**YOUR INSTRUCTIONS:** Beginning with the first line below, please restate each line exactly, down to and including the line containing "Все отзывы о".

Content starts

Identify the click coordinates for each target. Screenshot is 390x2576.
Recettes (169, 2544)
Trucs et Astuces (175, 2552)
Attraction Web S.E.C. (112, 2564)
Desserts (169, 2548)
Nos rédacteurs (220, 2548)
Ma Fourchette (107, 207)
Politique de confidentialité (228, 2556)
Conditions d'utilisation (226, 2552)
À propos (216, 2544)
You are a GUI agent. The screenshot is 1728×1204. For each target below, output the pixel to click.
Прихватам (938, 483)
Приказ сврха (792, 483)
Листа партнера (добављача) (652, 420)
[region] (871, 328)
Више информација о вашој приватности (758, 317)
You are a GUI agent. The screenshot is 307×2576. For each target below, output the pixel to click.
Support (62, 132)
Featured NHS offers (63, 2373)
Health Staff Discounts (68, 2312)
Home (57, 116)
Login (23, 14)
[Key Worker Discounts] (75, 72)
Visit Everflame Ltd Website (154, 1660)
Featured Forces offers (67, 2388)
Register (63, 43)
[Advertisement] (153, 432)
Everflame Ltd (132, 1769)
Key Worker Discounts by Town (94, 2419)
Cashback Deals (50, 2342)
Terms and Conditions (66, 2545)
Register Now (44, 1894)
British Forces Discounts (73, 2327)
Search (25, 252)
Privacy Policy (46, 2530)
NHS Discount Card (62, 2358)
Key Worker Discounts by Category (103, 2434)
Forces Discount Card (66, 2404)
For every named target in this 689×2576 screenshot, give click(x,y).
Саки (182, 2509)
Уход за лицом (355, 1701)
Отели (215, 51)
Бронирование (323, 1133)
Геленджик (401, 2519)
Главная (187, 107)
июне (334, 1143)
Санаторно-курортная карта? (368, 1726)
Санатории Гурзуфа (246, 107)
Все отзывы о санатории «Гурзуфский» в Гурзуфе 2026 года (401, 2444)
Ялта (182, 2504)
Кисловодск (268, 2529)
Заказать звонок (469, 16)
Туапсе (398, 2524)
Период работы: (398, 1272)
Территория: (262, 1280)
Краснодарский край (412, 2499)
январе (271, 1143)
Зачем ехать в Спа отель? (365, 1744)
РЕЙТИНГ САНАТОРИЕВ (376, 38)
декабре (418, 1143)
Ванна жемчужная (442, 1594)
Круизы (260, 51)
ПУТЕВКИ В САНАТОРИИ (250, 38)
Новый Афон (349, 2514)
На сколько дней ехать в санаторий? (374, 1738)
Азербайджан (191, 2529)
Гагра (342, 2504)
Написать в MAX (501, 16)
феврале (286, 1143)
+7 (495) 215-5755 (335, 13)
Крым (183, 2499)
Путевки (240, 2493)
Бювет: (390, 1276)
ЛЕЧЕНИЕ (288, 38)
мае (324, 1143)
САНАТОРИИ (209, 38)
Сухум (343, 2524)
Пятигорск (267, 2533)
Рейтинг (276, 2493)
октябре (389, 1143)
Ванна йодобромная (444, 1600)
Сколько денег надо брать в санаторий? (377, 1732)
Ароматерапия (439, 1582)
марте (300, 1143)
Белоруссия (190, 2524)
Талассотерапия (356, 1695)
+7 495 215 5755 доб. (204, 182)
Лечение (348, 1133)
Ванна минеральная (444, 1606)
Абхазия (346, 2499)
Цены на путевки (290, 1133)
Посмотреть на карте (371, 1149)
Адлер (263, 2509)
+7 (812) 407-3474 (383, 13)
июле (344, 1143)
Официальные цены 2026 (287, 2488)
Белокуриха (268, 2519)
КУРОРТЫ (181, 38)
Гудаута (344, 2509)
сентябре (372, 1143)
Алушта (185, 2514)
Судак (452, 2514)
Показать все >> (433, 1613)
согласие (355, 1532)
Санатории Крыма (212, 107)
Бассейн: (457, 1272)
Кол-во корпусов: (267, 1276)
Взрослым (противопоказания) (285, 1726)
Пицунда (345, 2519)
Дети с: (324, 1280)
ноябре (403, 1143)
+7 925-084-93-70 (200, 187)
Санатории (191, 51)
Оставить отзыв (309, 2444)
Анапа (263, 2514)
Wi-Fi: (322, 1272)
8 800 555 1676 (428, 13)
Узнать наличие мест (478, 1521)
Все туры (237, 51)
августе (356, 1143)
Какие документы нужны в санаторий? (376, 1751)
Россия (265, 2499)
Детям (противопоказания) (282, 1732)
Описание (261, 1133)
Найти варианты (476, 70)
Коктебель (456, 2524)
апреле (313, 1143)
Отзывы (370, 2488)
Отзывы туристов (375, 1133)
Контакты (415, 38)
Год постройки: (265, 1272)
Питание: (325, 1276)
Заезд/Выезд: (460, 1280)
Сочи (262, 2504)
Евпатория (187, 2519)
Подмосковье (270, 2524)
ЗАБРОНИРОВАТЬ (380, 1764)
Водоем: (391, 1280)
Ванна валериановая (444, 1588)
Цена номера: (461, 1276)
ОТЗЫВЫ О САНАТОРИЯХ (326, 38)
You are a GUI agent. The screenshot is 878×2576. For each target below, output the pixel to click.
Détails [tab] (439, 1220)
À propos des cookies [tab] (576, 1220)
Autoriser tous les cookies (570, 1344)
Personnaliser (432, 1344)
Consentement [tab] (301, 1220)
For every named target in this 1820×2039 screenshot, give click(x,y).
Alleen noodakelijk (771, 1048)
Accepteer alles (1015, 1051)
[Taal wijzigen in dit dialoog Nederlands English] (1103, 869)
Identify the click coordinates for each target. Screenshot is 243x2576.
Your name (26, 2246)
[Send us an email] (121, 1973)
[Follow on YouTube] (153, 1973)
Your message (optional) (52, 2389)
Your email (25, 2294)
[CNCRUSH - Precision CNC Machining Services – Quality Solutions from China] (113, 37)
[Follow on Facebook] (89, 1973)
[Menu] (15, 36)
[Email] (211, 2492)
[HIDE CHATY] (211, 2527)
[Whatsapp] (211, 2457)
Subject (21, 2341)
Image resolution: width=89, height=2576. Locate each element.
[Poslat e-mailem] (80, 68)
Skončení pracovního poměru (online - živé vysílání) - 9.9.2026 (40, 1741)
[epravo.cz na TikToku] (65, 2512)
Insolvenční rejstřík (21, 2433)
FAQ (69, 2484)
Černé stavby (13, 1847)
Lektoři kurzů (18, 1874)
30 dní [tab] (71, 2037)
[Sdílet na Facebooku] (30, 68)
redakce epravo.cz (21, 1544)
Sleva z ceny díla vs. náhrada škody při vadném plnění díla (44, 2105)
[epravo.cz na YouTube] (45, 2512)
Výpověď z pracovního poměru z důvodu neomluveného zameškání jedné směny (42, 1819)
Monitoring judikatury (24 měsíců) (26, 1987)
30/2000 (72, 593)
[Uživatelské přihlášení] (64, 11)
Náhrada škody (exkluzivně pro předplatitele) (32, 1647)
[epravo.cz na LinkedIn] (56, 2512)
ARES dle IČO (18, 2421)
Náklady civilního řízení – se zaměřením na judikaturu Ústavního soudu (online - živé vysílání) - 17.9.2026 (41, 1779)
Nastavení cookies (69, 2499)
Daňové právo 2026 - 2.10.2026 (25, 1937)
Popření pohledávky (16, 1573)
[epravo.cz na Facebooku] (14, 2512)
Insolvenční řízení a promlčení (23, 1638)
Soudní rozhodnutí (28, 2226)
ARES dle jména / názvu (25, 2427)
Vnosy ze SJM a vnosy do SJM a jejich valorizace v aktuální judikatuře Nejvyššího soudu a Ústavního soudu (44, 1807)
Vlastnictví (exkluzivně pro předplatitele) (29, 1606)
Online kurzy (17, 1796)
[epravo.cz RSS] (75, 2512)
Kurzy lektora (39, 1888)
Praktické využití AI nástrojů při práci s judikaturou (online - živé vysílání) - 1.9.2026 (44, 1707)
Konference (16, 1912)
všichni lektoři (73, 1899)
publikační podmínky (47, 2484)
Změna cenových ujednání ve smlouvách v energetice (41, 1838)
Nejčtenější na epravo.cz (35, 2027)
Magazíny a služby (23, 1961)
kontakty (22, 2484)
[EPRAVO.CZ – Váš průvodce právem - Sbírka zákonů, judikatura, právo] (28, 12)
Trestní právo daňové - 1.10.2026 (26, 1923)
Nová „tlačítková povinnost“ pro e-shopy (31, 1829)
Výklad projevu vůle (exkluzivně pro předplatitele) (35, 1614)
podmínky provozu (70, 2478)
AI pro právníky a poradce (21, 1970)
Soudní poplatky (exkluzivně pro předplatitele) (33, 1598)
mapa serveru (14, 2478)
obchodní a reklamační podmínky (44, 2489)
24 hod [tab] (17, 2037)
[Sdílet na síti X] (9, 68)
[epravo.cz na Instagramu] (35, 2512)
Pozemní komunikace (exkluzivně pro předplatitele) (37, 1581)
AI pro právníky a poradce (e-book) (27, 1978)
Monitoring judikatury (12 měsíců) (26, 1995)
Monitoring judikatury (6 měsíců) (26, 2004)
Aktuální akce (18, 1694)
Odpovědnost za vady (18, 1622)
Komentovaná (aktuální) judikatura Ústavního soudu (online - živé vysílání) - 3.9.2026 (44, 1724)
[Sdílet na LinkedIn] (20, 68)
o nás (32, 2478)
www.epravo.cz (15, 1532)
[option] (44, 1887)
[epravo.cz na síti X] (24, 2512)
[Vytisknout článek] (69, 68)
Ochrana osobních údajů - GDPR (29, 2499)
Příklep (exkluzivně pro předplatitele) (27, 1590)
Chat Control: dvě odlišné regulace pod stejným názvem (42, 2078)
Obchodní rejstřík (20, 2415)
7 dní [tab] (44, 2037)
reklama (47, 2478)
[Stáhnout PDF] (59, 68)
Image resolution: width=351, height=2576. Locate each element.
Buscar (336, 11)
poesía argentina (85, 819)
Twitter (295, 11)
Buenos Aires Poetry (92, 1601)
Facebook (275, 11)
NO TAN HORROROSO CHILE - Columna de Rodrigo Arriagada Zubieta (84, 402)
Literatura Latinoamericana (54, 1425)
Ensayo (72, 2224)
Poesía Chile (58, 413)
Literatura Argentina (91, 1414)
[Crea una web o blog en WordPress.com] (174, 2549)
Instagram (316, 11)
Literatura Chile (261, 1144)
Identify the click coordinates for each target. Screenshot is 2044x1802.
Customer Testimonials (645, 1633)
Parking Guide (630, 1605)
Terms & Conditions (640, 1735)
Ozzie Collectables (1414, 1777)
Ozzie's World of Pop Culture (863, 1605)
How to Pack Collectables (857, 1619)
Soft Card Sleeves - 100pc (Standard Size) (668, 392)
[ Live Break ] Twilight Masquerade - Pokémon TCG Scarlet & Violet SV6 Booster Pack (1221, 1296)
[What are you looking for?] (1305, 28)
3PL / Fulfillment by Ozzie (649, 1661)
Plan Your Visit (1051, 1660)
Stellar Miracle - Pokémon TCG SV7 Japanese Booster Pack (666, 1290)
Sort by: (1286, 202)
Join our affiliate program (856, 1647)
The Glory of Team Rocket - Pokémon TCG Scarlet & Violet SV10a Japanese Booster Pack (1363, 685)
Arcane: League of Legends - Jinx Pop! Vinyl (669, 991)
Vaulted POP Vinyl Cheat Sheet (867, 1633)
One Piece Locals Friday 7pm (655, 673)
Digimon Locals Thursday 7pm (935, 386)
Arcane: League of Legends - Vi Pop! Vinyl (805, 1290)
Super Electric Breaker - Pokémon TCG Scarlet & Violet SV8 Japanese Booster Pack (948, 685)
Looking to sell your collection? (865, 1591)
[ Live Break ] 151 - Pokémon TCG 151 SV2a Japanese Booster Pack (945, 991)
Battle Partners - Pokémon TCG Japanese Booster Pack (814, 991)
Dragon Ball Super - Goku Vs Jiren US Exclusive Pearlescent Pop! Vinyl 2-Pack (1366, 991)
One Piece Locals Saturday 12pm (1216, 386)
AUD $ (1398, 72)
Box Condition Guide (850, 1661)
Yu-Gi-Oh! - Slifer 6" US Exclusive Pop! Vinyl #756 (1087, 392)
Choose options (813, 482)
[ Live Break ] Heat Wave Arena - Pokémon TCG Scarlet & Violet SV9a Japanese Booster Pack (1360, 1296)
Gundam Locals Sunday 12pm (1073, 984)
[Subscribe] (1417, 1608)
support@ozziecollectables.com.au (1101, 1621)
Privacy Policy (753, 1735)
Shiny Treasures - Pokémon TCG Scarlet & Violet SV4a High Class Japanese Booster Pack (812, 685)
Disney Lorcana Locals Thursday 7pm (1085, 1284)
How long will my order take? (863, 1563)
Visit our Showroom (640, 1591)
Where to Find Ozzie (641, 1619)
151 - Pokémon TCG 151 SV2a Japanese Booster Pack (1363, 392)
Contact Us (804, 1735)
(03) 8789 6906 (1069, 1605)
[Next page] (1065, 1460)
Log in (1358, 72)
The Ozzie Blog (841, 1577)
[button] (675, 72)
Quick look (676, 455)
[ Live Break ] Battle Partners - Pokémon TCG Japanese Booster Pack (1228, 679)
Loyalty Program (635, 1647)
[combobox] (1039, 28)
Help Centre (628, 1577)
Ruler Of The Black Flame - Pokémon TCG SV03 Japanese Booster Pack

Content ends

**RESPONSE BOX:**
Identify the click coordinates for each target. Screenshot is 390x2576.
Recettes (169, 2544)
Trucs et Astuces (175, 2552)
Attraction Web S.E.C. (112, 2564)
Desserts (169, 2548)
Nos rédacteurs (220, 2548)
Ma Fourchette (107, 207)
Politique de confidentialité (228, 2556)
Conditions d'utilisation (226, 2552)
À propos (216, 2544)
You are a GUI agent. The screenshot is 1728×1204. For each target below, output the pixel to click.
Прихватам (938, 483)
Приказ сврха (792, 483)
Листа партнера (добављача) (652, 420)
[region] (871, 328)
Више информација о вашој приватности (758, 317)
You are a GUI agent. The screenshot is 307×2576. For each target below, output the pixel to click.
Support (62, 132)
Featured NHS offers (63, 2373)
Health Staff Discounts (68, 2312)
Home (57, 116)
Login (23, 14)
[Key Worker Discounts] (75, 72)
Visit Everflame Ltd Website (154, 1660)
Featured Forces offers (67, 2388)
Register (63, 43)
[Advertisement] (153, 432)
Everflame Ltd (132, 1769)
Key Worker Discounts by Town (94, 2419)
Cashback Deals (50, 2342)
Terms and Conditions (66, 2545)
Register Now (44, 1894)
British Forces Discounts (73, 2327)
Search (25, 252)
Privacy Policy (46, 2530)
NHS Discount Card (62, 2358)
Key Worker Discounts by Category (103, 2434)
Forces Discount Card (66, 2404)
For every named target in this 689×2576 screenshot, give click(x,y).
Саки (182, 2509)
Уход за лицом (355, 1701)
Отели (215, 51)
Бронирование (323, 1133)
Геленджик (401, 2519)
Главная (187, 107)
июне (334, 1143)
Санаторно-курортная карта? (368, 1726)
Санатории Гурзуфа (246, 107)
Все отзывы о санатории «Гурзуфский» в Гурзуфе 2026 года (401, 2444)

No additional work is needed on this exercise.